=== Records for the task ===
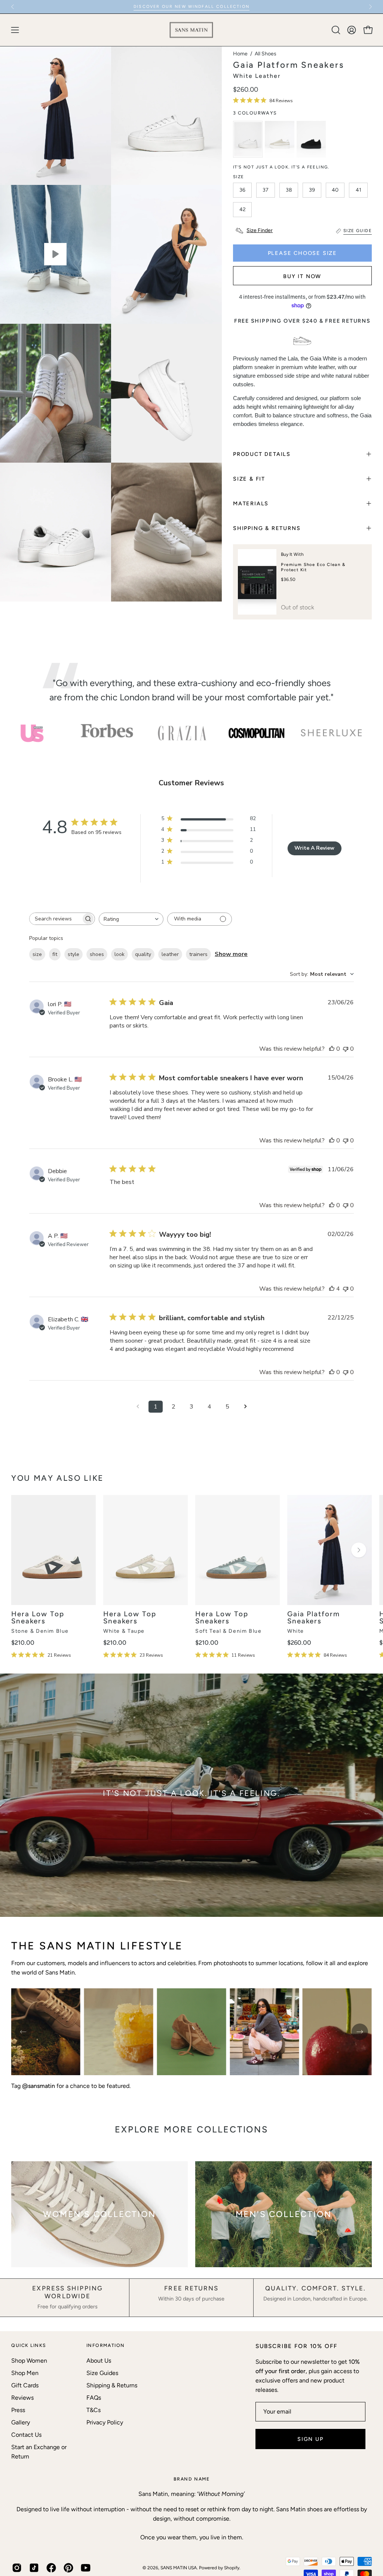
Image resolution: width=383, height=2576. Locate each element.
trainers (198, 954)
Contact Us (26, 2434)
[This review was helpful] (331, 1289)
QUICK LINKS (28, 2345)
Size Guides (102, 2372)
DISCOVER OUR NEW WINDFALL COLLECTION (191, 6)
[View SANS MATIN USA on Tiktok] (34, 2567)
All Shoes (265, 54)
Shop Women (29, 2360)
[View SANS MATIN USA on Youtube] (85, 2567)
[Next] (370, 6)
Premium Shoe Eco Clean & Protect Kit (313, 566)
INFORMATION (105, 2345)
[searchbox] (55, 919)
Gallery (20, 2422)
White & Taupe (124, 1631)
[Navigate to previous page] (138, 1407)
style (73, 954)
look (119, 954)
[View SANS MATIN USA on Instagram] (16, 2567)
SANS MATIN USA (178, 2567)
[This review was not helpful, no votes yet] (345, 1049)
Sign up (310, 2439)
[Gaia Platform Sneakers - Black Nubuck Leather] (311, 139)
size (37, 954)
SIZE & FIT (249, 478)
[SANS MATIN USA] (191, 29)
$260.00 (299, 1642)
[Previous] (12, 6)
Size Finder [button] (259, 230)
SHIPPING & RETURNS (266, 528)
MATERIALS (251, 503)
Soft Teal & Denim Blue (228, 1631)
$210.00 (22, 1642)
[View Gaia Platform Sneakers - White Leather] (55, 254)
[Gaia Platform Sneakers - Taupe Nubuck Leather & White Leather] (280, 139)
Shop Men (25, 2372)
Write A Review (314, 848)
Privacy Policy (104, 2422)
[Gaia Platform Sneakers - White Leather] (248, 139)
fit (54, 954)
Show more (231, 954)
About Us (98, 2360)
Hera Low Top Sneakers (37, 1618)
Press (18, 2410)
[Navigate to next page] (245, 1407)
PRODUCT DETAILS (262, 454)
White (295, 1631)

=== Required action ===
Each line from the one with "Size Finder [button] (259, 230)" through the end of the records above should be written out exactly. No other line should appear.

=== Exercise solution ===
Size Finder [button] (259, 230)
SHIPPING & RETURNS (266, 528)
MATERIALS (251, 503)
Soft Teal & Denim Blue (228, 1631)
$210.00 (22, 1642)
[View Gaia Platform Sneakers - White Leather] (55, 254)
[Gaia Platform Sneakers - Taupe Nubuck Leather & White Leather] (280, 139)
Shop Men (25, 2372)
Write A Review (314, 848)
Privacy Policy (104, 2422)
[Gaia Platform Sneakers - White Leather] (248, 139)
fit (54, 954)
Show more (231, 954)
About Us (98, 2360)
Hera Low Top Sneakers (37, 1618)
Press (18, 2410)
[Navigate to next page] (245, 1407)
PRODUCT DETAILS (262, 454)
White (295, 1631)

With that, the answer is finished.